While biological intelligence grows organically as new knowledge is gathered throughout life, Artificial Neural Networks forget catastrophically whenever they face a changing training data distribution. Rehearsal-based Continual Learning (CL) approaches have been established as a versatile and reliable solution to overcome this limitation; however, sudden input disruptions and memory constraints are known to alter the consistency of their predictions. We study this phenomenon by investigating the geometric characteristics of the learner's latent space and find that replayed data points of different classes increasingly mix up, interfering with classification. Hence, we propose a geometric regularizer that enforces weak requirements on the Laplacian spectrum of the latent space, promoting a partitioning behavior. We show that our proposal, called Continual Spectral Regularizer (CaSpeR), can be easily combined with any rehearsal-based CL approach and improves the performance of SOTA methods on standard benchmarks. Finally, we conduct additional analysis to provide insights into CaSpeR's effects and applicability.

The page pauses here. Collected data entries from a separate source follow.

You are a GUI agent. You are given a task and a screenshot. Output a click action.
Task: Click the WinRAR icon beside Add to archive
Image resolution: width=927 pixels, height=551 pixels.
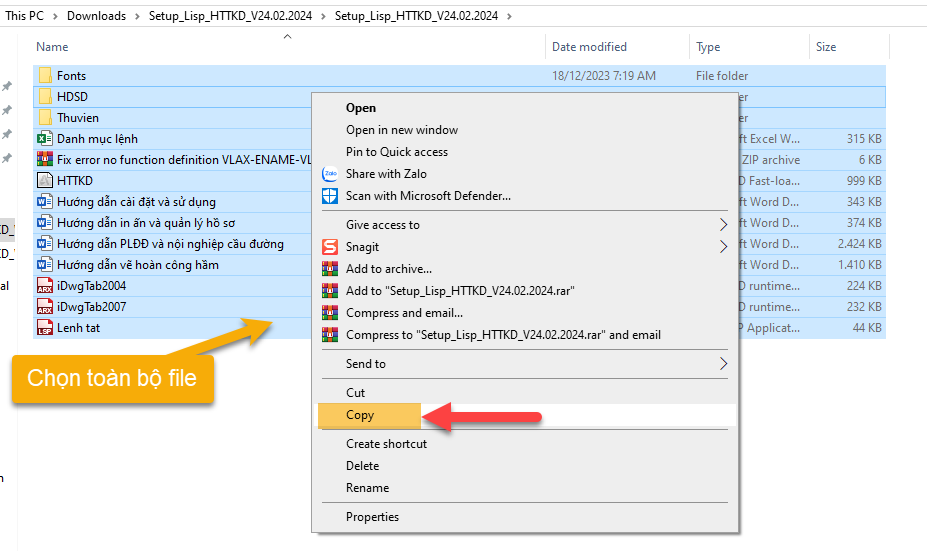click(x=330, y=269)

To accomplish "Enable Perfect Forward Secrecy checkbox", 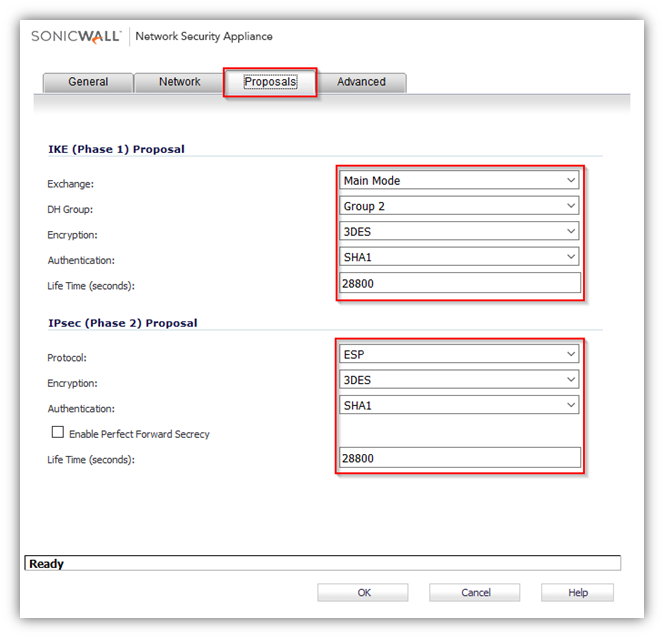I will point(58,433).

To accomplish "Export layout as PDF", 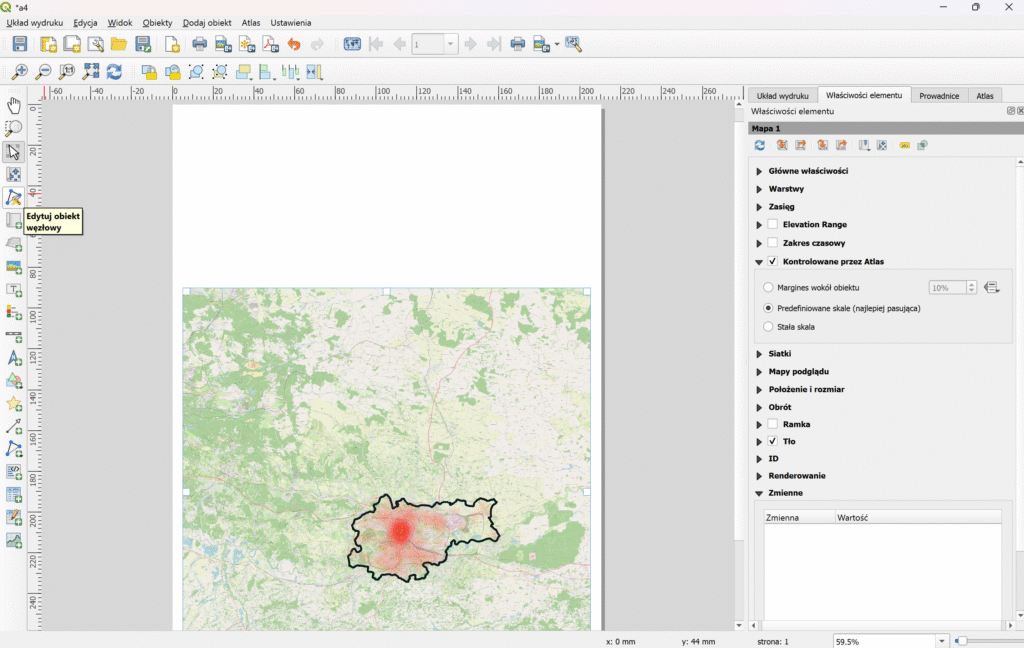I will click(x=270, y=44).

翻译：尽管生物智能能够在整个生命周期中积累新知识并实现有机增长，人工神经网络在面临训练数据分布变化时仍会遭遇灾难性遗忘。基于重演的持续学习方法已被证明是克服这一限制的通用可靠方案，然而输入分布的突变和存储约束会破坏其预测的一致性。我们通过研究学习者潜在空间的几何特性发现，不同类别的重演数据点会逐渐混合，干扰分类过程。为此，我们提出一种几何正则化方法，通过对潜在空间拉普拉斯谱施加弱约束来促进有效的分区行为。实验表明，我们提出的持续光谱正则化器（CaSpeR）可轻松集成到任何基于重演的持续学习框架中，显著提升现有最优方法在标准基准上的性能。最后，我们通过进一步分析揭示了CaSpeR的作用机理与适用范围。